At Schneider Electric we developed a 4-pillar comprehensive Green IT program that measures, manages, and mitigates the environmental impact of IT. In my previous blog, I outlined the fundamentals of our IT-led strategy.
Today, I will be zooming in on a structural approach to IT devices. Why? Well, business IT devices currently make up to 54% of the IT sector’s CO2 emissions*. This means that companies can unlock this potential to significantly reduce GHG emissions. According to IT sector guidance, such as GeSi and Carbon Trust, 70% of the typical carbon footprint of business devices is included within the products, and 30% related to their usage. That is why tackling IT asset management is a good Green IT initiative for any business, but also one of the easiest and fastest approaches to reduce the carbon footprint, especially in medium and large companies.

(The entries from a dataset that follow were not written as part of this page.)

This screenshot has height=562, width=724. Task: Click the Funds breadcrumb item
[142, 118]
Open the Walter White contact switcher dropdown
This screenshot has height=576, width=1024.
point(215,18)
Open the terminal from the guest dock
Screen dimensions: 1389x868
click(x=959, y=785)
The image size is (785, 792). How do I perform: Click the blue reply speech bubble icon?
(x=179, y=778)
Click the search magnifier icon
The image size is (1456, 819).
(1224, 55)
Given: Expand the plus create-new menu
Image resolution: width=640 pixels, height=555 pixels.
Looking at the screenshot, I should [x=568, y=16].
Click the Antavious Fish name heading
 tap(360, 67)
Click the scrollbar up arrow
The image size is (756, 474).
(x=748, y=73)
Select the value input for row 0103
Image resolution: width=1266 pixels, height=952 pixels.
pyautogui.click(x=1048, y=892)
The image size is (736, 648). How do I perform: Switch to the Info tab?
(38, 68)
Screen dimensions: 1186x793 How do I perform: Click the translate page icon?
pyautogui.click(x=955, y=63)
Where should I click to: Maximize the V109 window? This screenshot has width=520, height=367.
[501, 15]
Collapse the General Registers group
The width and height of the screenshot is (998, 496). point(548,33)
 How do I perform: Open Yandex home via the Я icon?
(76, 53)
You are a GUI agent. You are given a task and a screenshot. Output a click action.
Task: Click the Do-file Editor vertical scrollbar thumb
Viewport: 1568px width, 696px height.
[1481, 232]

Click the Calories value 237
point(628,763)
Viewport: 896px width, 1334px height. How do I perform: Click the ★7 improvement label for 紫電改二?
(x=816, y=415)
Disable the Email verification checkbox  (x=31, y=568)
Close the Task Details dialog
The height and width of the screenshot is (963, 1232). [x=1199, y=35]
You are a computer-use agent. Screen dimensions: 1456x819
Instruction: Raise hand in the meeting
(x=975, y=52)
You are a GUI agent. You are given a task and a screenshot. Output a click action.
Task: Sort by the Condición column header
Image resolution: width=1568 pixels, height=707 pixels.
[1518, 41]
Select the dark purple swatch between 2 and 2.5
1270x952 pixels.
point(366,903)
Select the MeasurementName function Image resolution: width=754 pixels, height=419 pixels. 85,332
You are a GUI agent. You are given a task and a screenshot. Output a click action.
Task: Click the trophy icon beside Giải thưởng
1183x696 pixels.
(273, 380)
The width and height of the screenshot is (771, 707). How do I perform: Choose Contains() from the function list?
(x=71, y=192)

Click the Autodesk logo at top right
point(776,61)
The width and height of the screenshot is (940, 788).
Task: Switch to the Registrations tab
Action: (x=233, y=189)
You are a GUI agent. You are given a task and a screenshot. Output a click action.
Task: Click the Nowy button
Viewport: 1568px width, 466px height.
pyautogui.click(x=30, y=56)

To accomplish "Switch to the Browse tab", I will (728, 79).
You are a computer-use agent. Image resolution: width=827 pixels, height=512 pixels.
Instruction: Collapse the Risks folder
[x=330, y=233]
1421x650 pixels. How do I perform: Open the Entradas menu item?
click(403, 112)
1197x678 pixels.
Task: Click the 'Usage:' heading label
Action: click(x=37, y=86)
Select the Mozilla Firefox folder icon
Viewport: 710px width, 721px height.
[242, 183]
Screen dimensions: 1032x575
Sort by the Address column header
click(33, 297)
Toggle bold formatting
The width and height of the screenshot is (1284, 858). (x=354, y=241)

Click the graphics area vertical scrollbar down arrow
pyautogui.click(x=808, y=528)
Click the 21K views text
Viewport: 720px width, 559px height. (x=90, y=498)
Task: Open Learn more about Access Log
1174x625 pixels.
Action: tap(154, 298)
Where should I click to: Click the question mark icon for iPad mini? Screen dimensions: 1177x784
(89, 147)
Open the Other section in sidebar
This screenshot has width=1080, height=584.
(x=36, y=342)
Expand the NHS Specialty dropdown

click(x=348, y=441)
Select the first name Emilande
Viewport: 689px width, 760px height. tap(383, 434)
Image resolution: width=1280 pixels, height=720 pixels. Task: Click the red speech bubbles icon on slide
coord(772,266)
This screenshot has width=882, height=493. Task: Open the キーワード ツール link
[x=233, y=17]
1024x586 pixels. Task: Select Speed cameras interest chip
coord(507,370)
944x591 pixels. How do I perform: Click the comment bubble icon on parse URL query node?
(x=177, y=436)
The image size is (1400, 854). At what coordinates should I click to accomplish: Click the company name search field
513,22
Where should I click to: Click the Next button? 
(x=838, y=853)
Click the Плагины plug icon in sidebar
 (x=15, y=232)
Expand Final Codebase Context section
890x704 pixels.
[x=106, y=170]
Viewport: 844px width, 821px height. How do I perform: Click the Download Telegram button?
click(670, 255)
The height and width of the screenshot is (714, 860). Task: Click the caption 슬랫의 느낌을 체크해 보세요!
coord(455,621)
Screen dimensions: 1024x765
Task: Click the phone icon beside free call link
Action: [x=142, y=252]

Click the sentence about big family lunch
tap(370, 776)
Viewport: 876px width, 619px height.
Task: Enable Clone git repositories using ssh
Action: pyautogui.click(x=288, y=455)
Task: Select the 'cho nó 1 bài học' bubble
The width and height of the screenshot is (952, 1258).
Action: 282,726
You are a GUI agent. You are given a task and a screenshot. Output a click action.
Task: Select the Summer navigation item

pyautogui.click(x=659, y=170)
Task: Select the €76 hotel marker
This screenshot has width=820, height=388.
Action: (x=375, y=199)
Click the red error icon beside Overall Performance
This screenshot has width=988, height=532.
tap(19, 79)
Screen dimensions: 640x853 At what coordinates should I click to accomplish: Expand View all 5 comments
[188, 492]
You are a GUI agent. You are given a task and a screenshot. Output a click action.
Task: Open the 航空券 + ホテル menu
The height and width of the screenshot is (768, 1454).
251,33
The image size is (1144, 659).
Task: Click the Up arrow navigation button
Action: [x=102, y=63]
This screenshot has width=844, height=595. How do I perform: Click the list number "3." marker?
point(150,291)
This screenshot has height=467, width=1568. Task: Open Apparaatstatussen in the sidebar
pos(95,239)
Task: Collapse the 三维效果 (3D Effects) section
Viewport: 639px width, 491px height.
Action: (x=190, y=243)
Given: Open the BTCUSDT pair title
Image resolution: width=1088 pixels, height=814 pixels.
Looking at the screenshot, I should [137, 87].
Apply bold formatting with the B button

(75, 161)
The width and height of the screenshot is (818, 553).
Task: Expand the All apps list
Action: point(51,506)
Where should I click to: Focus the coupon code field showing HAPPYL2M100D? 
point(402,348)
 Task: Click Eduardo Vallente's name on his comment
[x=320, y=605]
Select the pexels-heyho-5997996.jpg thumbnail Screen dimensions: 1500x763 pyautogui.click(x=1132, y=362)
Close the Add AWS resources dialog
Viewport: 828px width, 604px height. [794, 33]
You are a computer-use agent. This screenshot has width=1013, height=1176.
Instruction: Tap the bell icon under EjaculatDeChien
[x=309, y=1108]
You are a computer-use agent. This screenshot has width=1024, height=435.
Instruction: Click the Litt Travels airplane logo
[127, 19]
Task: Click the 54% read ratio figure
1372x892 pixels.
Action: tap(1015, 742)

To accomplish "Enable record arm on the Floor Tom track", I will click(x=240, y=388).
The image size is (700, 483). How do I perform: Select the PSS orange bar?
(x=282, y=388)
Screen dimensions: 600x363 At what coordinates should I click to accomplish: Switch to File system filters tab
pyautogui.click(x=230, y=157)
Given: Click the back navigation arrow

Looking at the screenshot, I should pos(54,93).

Strategy 1: Choosing partners that commit to a low carbon economy
The carbon footprint of the electronics industry accounts for 4% of global greenhouse gas emissions, according to ID Tech Ex research. Reducing this impact is an enormous task, especially for manufacturers who are reluctant to deviate from traditional methods and bet on innovation. Fortunately, many producers are taking greater responsibility for reducing their emissions, and the embodied and usage-related carbon footprint of smart devices is today typically specified by the manufacturer. To do some research and compare different electronics suppliers whose devices meet your company’s specific IT and business criteria –and your sustainable targets too– is actually feasible.
But that was not the case when we were beginning our Green IT journey here at Schneider Electric. We knew that unlocking the potential to reduce GHG emissions of the enterprise IT fleet was a need, so we focused our efforts on estimating solid sustainable targets – and communicated to leading electronic suppliers what our expectations were. Finally, we found trusted vendors committed to collecting, tracking, analyzing, and reporting sustainability data while promoting transparency of their products’ embodied and usage-related carbon footprint.
From 2020, carbon footprint reduction is an integrated requirement in our IT vendor selection processes. Consequently, new PCs are up to 40% more energy efficient and have a 50% lower carbon footprint than the corresponding end-of-life equipment to be replaced.
This approach enabled us to reduce the carbon footprint and energy consumption of our enterprise IT fleet by 5% each year, from 2020 to 2022, which highly contributes to our sustainable ambition.
Strategy 2: An end-to-end approach to circular computing
The concept of circular economy has been on the executive agenda for several years now. Since Schneider Electric is a manufacturing company, we are actively transforming our own products to extend their lifecycle. The concept of circular economy of reusing, refurbishing, and recycling can also be used throughout the entire lifecycle of IT assets.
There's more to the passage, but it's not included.